Federal Government Spent $8.5 Million to Create Podcasts

The federal government spent $8.5 million of taxpayer money to create podcasts promoting left-wing causes, according to a report obtained by The New York Post.

The spending, first discovered by taxpayer watchdog OpenTheBooks.com, revealed that $8,535,556 has been provided to create 58 podcasts between February 2020 and September 2023.

During that same period, the government spent $323.7 million on numerous other projects including the podcasts.

According to the report, the podcasts were largely funded by the National Endowment for the Humanities (NEH) and the National Endowment for the Arts (NEA), operating on a combined budget of $207 million. Some of the topics covered in the podcasts included history, art, literature, science, languages, and religion.
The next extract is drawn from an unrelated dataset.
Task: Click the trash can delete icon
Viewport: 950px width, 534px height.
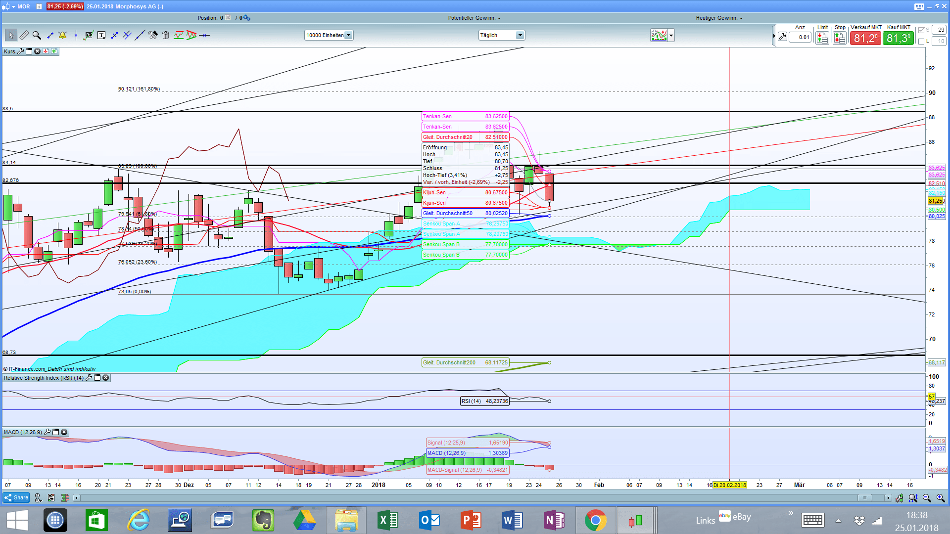Action: coord(166,35)
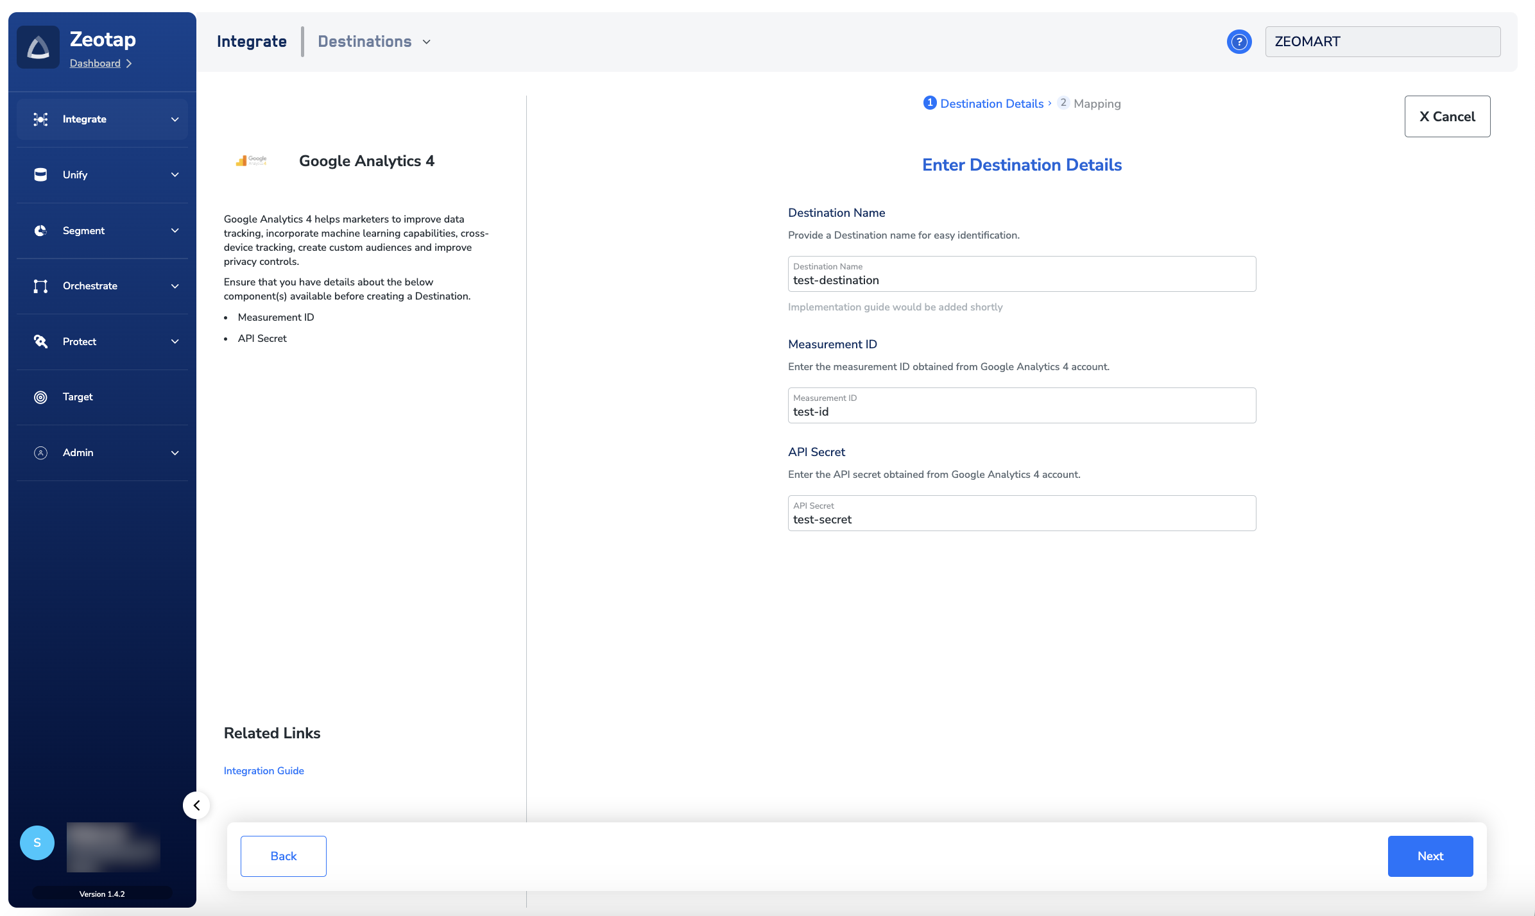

One podcast funded by the entities focuses on Southern history and features an episode titled, “Bedfellows Forever: How 19th-century male romantic friendships queer our understanding of historical masculinity.” The episode’s host is described as “grappling with how to define his own relationship with his best friend.”

More than $200,000 was provided for an episode of a podcast discussing a “relatively new, gender-neutral pronoun which challenged Swedish grammar norms.”

“The use of hen tapped into a conversation the country was already having about gender and equality,” the episode’s description continues. “Can the introduction of one word make a difference in changing societal views?”

Another podcast targeted children with COVID-19 content.

One podcast, funded by the State Department, seeks to address “issues and stories affecting trans and intersex lives in Zimbabwe.”

OpenTheBooks founder Adam Andrzejewski told The Post, “We pay plenty of taxes — from income to inheritance to capital gains. But who knew we were paying a podcast tax?”

He added that “Americans are accustomed to getting untold hours of free content through podcast platforms, and the federal government should stay out of the podcast content business. It’s a thinly veiled propaganda campaign used to hype silly notions or radical ideologies paid for by the American people.”